## Begin Entries

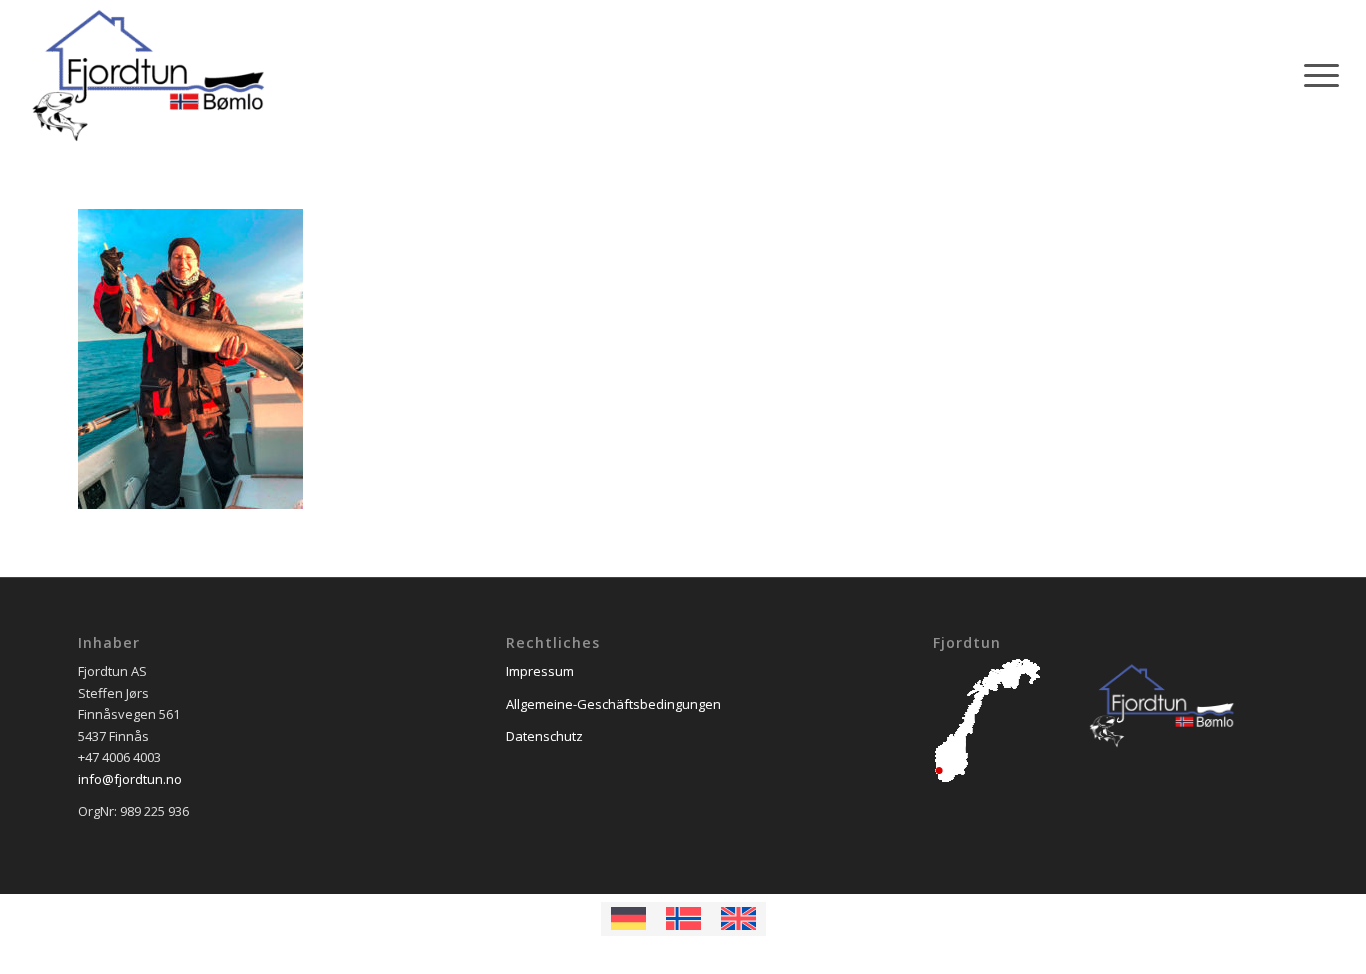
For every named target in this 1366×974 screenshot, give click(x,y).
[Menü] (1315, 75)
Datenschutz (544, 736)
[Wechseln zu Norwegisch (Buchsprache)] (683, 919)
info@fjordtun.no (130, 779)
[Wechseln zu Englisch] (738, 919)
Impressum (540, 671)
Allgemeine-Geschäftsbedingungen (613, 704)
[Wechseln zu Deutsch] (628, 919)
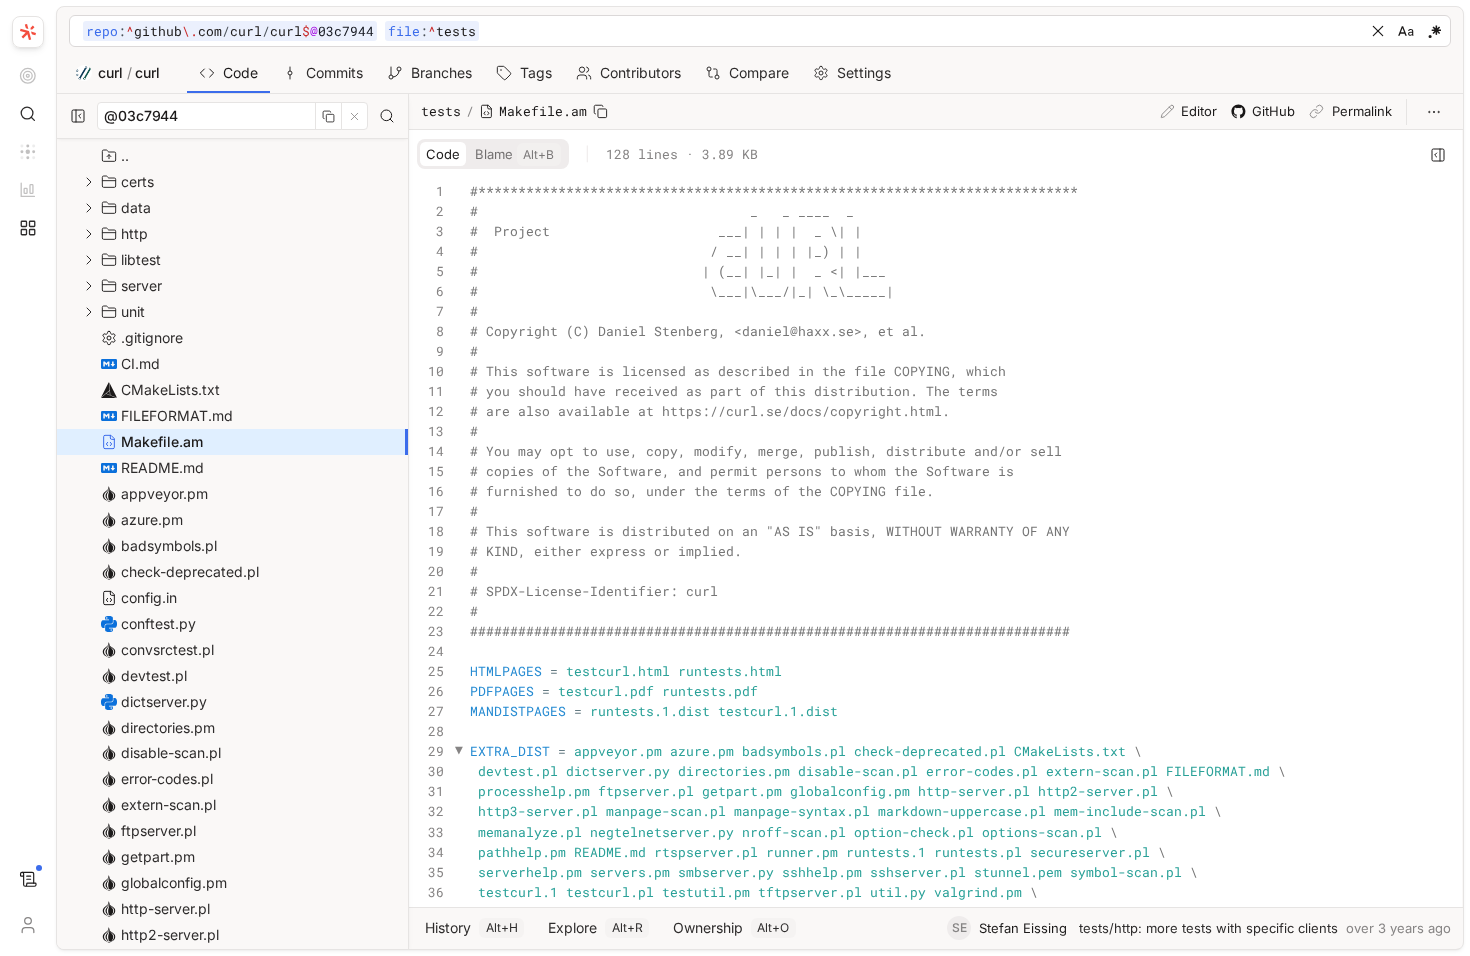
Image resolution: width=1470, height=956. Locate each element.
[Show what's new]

## End Entries

What to do: Identify each line in the records above that contains the string "Wechseln", and copy every such line.

Written answer:
[Wechseln zu Norwegisch (Buchsprache)] (683, 919)
[Wechseln zu Englisch] (738, 919)
[Wechseln zu Deutsch] (628, 919)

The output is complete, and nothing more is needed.